_The task_
Return the lines of the data below, from the one containing "Click the blue play icon for Работает" through the very last, exactly and with both ends included; no pictures.

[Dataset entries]
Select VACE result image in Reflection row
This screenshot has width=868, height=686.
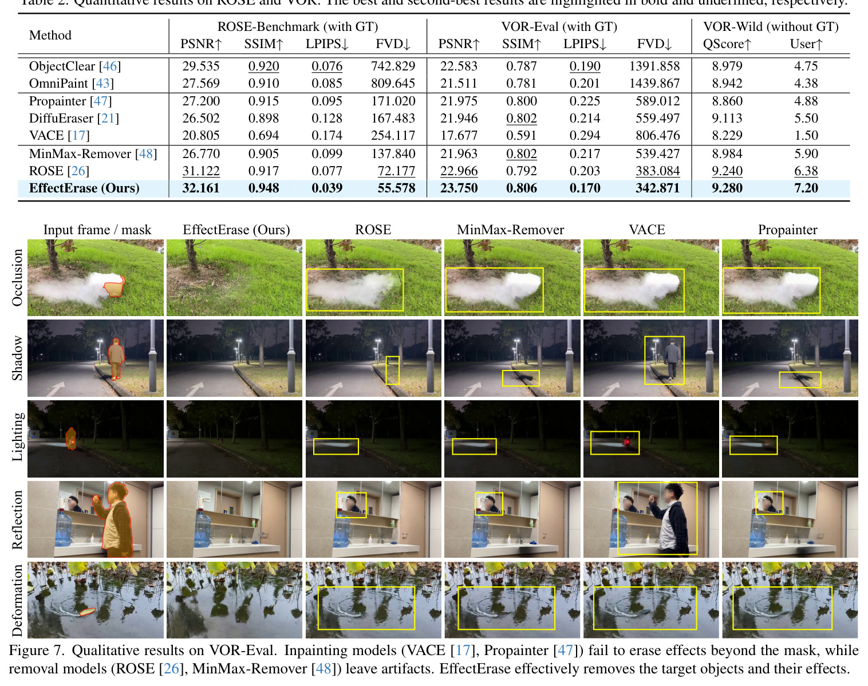651,519
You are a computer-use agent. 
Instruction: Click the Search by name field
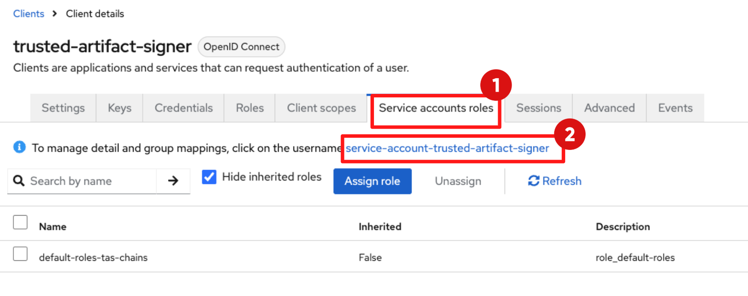point(91,181)
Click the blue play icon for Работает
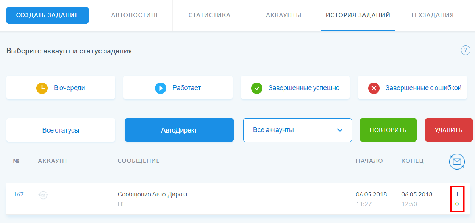Viewport: 475px width, 223px height. [161, 88]
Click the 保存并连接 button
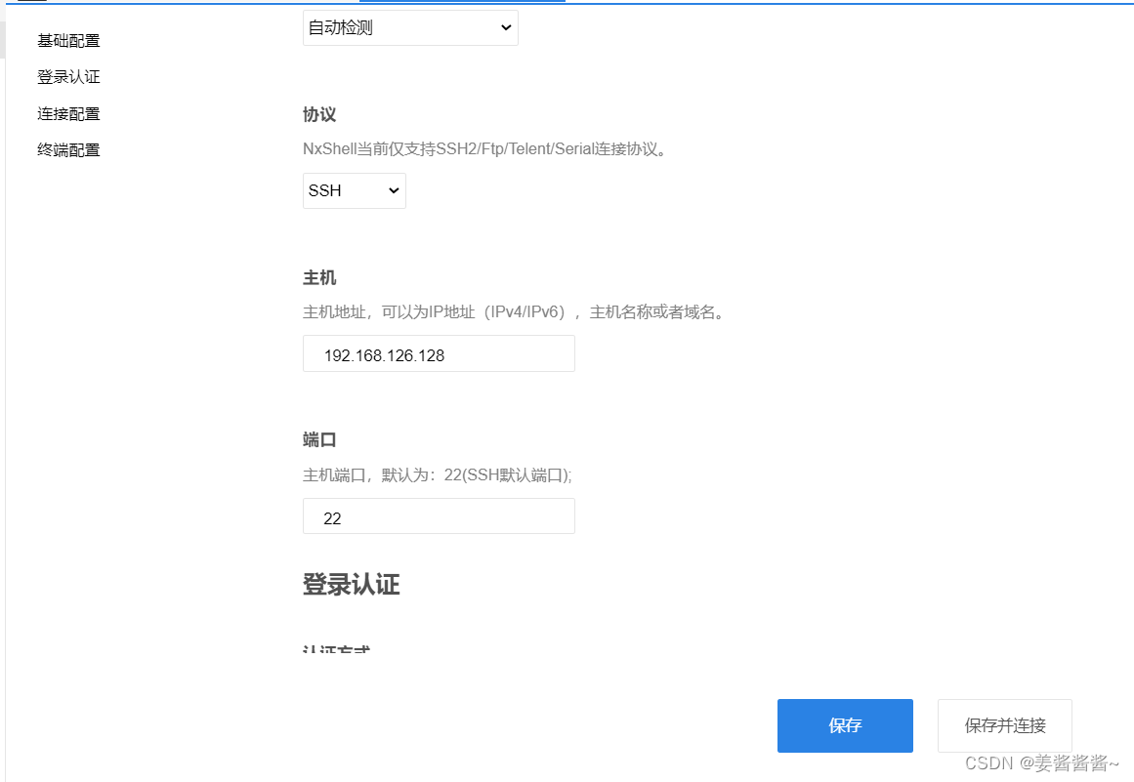This screenshot has height=782, width=1134. (1004, 725)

_Exercise solution_
Click the blue play icon for Работает
Viewport: 475px width, 223px height. [161, 88]
Click the 保存并连接 button
This screenshot has height=782, width=1134. (1004, 725)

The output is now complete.